Combining the results of 7 clinical trials (BEACH, CASES-PMS, SEcuRITY, CREST, EXACT, CAPTURE 2, SPACE) [15,16,17,18,19,20], a weighted mean 30-day MAE rate of 4.3% was calculated as the objective performance criterion. Using a 1.3% non-inferiority delta, 5.6% MAE rate was determined as the upper bound of the non-inferiority margin. To provide > 80% power with a one-sided significance level of 0.05, and a 7% attrition rate, a sample size of up to 2000 patients was calculated.

Discussion

The use of conventional single layer stents in CAS has been associated with an increased incidence of cerebral ischemic events (primarily minor strokes) up to 30 days post-procedure relative to CEA [21]. DLMS including Roadsaver™ and CGuard™ (Inspire MD) were specifically designed to limit cerebral embolization and related ischemic events. The micromesh layer, featuring micron-sized pores, enables DLMS to contain the plaque debris and prevent its dislodgment, providing protection throughout the stent deployment, post-dilatation, and early post-stenting phase. With its low crossing profile, the Roadsaver™ DLMS delivery system, in addition, facilitates lesion crossing, in many cases eliminating the need for pre-dilatation.
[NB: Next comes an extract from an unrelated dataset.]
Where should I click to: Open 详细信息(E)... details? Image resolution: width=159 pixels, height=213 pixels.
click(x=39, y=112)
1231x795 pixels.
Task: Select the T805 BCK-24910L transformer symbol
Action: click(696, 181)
Braided (interwoven) stent design, in turn, provides good in-vessel flexibility and wall apposition in tortuous anatomies.

With the large prospective real-world patient cohort treated using a single carotid stent type, the present study aims to complement the earlier safety and efficacy data on the use of the Roadsaver™ DLMS. Numerous prespecified sub-analyses, in turn, are included to provide undistorted insights into the contemporary European CAS practice with DLMS, and to identify different treatment trends, best clinical practices, and specific patient subsets to benefit most from the elective treatment. The study also aspires to enable detection of rare events (e.g., stent thrombosis), which otherwise, in context of usually smaller in size and more controlled randomized studies, would have been missed.

Limitations

The main limitations of the present study include observational, non-randomized design, relatively short follow-up period of 1-year, and the fact that some of the follow-up examinations, like neurologic assessment, duplex ultrasound, and DW-MRI, are not going to be available in the entire study population.

Conclusion

The CAS field is still under critical observation, and the optimal way to limit procedural complications is not yet fully defined. More real-world clinical evidence is needed. With close to 2000 patients enrolled, the large, observational, ROADSAVER study aims to expand the knowledge on CAS using DLMS by providing valuable clinical insights. The primary study outcomes are expected in early 2022.